• Exercise requirements:
From the line with "The image size is (530, 245)." through the line with "Click the A-Z", inclusive, return each line of the data below exactly and leave the rest out.

• Provided records:
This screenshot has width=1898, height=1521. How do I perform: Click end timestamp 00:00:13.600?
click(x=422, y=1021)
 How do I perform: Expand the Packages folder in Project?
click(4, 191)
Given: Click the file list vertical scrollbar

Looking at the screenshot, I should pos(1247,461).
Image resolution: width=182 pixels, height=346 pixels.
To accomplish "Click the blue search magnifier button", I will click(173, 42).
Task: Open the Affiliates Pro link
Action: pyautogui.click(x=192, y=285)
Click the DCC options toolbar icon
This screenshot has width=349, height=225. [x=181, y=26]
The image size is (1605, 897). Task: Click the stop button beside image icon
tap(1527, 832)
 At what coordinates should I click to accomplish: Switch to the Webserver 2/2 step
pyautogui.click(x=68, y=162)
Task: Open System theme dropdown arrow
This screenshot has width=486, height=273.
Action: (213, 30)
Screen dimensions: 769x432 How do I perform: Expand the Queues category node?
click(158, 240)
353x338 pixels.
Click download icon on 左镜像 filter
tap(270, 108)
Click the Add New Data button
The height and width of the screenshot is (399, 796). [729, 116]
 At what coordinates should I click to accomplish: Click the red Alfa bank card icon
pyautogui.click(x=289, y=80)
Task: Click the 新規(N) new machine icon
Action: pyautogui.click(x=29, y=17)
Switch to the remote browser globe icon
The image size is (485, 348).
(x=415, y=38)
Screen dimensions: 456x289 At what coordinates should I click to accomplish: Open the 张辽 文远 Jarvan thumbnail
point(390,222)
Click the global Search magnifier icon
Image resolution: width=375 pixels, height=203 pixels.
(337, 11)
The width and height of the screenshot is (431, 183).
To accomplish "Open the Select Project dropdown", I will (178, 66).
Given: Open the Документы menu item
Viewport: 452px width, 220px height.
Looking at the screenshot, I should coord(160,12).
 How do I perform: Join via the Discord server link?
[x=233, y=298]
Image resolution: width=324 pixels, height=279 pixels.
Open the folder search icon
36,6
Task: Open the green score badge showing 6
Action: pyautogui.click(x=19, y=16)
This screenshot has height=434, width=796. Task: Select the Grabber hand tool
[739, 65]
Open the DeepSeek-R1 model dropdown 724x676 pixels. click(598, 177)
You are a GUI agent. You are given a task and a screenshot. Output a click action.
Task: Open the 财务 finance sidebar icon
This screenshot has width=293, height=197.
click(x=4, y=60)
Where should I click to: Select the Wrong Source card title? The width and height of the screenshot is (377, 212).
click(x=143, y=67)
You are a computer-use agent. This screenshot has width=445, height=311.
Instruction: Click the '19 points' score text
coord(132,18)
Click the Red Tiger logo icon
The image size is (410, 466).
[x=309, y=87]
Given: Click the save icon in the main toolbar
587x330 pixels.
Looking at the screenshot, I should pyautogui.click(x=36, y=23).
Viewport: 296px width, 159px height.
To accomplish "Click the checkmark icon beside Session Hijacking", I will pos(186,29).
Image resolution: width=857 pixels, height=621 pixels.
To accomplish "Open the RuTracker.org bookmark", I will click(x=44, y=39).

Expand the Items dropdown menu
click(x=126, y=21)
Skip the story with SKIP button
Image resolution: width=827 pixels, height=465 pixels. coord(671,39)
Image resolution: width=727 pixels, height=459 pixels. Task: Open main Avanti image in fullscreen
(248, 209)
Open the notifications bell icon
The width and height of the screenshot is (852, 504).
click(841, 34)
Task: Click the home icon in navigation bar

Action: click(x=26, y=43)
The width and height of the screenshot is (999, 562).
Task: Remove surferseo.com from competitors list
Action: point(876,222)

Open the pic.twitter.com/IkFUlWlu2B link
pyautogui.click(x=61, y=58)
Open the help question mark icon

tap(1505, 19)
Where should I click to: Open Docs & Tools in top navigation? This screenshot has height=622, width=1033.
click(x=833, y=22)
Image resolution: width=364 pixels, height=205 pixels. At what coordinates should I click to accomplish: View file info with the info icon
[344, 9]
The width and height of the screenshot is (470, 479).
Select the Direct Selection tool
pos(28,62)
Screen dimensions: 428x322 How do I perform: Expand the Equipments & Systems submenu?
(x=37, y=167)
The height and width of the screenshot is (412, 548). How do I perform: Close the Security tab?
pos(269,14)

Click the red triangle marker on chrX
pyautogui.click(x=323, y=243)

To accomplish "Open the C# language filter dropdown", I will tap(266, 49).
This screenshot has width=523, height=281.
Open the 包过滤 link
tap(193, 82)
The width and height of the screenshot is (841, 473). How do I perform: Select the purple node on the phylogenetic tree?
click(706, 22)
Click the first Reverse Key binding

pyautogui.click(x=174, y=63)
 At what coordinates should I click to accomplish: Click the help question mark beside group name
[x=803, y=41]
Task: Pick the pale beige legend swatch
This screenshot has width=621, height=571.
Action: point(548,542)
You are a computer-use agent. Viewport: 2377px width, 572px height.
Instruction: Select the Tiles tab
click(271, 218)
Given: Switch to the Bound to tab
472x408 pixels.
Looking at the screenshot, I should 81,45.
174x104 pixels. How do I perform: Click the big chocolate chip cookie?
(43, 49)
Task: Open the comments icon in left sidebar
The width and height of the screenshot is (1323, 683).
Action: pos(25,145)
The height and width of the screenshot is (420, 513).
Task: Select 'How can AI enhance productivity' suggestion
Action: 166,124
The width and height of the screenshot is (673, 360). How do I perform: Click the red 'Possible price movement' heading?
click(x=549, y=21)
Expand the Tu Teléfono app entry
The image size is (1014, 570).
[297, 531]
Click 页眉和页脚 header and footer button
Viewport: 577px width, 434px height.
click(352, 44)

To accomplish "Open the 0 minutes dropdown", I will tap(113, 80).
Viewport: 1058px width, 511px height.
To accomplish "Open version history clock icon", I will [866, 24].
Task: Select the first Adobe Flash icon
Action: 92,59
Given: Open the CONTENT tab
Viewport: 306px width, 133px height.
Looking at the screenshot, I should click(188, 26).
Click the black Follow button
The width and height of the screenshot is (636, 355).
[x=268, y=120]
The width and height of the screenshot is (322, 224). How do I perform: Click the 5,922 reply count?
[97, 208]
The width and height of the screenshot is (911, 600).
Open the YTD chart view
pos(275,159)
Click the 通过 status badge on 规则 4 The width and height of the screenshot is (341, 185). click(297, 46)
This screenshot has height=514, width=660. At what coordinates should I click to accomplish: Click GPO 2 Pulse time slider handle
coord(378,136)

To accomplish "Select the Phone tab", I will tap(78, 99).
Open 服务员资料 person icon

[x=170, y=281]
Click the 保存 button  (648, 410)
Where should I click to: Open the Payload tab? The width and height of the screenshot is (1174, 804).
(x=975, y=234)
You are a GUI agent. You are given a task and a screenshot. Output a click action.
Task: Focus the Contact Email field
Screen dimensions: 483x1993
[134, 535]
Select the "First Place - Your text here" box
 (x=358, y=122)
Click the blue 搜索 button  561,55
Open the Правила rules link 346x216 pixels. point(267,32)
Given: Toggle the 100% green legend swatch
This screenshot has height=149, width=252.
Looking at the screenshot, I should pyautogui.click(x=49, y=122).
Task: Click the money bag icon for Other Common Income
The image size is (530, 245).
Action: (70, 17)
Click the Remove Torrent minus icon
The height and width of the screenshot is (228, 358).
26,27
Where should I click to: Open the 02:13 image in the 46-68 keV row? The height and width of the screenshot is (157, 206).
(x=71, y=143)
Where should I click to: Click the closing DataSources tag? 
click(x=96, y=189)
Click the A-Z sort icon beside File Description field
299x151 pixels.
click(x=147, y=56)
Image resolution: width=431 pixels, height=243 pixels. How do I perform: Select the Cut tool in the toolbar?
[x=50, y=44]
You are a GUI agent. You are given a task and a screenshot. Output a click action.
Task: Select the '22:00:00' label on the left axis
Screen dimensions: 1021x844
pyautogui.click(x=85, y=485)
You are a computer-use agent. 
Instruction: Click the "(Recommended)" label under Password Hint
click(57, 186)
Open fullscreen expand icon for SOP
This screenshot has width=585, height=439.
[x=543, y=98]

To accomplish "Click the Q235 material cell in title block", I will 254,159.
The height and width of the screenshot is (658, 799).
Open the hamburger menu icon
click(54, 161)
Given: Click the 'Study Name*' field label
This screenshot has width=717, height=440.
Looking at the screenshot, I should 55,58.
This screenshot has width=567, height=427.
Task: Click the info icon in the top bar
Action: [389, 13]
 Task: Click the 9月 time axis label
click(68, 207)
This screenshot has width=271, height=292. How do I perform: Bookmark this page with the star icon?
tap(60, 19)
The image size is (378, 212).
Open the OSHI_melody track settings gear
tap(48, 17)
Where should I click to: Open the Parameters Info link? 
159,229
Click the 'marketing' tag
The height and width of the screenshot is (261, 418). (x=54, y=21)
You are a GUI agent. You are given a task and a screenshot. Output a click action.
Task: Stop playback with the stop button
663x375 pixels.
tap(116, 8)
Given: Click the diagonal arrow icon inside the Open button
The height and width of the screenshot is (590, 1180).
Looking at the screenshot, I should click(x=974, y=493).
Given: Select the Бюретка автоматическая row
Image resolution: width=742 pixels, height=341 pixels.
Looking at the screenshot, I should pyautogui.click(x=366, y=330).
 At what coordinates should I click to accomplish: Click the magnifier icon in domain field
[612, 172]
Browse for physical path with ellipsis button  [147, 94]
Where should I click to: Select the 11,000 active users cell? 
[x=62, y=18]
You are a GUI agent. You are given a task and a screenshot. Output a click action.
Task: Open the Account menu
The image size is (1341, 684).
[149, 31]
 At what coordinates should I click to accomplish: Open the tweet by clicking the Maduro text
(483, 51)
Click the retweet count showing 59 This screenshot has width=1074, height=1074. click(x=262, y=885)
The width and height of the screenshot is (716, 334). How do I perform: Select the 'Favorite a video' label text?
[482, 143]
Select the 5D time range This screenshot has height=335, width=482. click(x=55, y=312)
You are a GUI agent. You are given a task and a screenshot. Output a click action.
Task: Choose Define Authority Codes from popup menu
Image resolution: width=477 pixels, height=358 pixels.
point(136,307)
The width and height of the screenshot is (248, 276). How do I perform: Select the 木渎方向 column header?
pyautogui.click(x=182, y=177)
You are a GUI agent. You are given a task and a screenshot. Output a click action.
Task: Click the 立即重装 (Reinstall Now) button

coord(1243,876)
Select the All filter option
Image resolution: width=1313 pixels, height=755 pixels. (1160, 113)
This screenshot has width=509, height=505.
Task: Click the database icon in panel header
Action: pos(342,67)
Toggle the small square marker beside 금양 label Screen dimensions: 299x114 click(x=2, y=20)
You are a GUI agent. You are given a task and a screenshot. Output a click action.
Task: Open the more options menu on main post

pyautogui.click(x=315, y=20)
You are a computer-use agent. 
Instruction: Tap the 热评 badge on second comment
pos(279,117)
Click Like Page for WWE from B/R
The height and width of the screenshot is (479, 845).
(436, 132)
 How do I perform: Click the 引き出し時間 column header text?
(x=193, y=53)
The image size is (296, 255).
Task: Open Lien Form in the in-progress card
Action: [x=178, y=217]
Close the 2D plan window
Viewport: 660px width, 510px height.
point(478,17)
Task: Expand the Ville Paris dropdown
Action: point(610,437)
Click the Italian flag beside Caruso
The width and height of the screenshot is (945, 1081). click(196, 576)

• Your solution:
The image size is (530, 245).
Action: (70, 17)
Click the Remove Torrent minus icon
The height and width of the screenshot is (228, 358).
26,27
Where should I click to: Open the 02:13 image in the 46-68 keV row? The height and width of the screenshot is (157, 206).
(x=71, y=143)
Where should I click to: Click the closing DataSources tag? 
click(x=96, y=189)
Click the A-Z sort icon beside File Description field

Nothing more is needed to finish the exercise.